# Your objective:
Starting with the line that contains "This screenshot has height=640, width=501.", copy every line through the end of the data below, exactly and with nothing added.

# Material to process:
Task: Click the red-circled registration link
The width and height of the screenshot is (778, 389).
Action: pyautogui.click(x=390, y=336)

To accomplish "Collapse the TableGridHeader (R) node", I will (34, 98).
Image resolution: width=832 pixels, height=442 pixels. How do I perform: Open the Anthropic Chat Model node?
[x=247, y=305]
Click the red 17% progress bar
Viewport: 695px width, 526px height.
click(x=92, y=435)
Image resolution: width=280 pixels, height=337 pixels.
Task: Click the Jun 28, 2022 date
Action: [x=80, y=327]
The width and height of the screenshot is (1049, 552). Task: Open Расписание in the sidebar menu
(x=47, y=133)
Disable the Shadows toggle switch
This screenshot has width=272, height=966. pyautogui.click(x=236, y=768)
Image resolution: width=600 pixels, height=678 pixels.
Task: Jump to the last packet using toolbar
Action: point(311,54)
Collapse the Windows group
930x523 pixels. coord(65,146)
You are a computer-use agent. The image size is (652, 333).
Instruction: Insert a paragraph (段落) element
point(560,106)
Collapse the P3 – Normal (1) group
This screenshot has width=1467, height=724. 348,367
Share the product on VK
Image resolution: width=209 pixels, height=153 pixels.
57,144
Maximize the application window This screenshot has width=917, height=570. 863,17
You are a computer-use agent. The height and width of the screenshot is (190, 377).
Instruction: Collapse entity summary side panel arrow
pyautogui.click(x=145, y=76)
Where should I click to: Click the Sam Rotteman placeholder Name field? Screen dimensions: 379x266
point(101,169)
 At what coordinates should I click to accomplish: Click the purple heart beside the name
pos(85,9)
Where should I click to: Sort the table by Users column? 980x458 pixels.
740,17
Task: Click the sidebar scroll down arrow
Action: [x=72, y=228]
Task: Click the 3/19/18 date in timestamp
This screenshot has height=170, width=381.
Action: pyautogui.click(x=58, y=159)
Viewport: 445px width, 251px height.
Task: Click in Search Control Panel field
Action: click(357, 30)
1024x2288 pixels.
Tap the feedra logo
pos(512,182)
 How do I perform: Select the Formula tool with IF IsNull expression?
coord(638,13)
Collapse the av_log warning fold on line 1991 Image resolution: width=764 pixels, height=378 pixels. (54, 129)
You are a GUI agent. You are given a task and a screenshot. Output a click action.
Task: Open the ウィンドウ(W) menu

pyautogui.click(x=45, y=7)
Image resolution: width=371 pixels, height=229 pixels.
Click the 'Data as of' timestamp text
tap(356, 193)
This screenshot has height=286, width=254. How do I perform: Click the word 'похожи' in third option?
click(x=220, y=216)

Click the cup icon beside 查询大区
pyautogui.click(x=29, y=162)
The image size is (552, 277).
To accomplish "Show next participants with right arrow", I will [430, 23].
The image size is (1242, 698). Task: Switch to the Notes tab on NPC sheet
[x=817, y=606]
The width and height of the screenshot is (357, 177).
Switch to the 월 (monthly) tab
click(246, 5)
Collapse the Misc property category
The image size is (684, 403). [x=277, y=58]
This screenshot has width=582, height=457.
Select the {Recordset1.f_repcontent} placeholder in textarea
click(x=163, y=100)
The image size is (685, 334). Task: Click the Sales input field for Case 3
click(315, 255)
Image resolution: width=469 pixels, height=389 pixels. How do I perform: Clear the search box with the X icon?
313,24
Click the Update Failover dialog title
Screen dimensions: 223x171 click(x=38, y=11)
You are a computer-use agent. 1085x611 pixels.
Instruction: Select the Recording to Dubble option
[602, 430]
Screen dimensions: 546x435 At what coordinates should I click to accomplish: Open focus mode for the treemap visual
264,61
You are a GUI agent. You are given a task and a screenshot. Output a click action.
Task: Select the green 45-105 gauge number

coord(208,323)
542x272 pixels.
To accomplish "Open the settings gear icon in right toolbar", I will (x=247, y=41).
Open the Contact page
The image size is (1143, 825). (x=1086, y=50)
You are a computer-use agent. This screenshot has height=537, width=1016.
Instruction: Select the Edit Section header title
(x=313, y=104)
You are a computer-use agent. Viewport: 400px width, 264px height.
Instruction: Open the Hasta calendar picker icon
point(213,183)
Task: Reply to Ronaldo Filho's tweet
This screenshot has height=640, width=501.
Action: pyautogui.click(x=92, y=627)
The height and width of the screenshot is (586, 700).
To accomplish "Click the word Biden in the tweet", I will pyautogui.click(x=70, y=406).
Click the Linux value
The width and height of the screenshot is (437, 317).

# Expected answer:
This screenshot has height=640, width=501.
Action: pyautogui.click(x=92, y=627)
The height and width of the screenshot is (586, 700).
To accomplish "Click the word Biden in the tweet", I will pyautogui.click(x=70, y=406).
Click the Linux value
The width and height of the screenshot is (437, 317).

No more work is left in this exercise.